=== Prompt ===
Starting with the line that contains "Open the 4時間" and stopping after the line that contains "Given: Click the zoom value field 1.75", copy the entries below exactly. Include nothing else.

☆ ☆ ☆ ☆ ☆

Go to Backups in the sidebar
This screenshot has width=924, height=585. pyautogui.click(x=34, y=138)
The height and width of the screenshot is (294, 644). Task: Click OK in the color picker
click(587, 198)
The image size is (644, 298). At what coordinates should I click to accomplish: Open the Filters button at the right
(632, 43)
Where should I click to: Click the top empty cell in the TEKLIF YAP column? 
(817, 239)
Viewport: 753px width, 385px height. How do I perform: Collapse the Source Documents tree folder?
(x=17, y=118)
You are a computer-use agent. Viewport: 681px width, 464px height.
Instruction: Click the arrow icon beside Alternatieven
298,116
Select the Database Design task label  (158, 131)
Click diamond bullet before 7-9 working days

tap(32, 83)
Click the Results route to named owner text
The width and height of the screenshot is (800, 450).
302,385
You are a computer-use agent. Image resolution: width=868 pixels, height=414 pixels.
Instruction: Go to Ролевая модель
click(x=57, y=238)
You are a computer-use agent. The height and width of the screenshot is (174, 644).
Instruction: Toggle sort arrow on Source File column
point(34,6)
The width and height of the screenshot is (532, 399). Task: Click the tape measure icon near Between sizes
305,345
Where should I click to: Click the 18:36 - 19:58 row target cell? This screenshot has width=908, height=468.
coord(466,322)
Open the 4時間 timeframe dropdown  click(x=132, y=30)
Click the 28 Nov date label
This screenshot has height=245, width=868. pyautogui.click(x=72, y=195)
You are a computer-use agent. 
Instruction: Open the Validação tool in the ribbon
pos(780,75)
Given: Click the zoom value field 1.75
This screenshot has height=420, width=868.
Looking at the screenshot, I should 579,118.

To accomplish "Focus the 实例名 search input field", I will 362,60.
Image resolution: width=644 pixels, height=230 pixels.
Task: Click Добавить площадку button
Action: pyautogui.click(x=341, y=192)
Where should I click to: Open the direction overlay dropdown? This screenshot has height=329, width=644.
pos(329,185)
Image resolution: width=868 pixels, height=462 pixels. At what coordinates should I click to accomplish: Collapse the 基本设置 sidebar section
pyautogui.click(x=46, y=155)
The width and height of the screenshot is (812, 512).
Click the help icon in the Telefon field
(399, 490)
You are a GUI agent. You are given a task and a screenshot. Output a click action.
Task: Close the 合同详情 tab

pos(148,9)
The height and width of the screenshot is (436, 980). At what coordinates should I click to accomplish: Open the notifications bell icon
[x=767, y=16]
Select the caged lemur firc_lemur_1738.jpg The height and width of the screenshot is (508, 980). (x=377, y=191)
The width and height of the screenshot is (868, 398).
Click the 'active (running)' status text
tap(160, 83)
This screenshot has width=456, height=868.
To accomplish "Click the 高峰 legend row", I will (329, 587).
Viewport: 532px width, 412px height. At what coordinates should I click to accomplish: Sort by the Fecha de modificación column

☆ ☆ ☆ ☆ ☆

=== Answer box ===
Open the 4時間 timeframe dropdown  click(x=132, y=30)
Click the 28 Nov date label
This screenshot has height=245, width=868. pyautogui.click(x=72, y=195)
You are a computer-use agent. 
Instruction: Open the Validação tool in the ribbon
pos(780,75)
Given: Click the zoom value field 1.75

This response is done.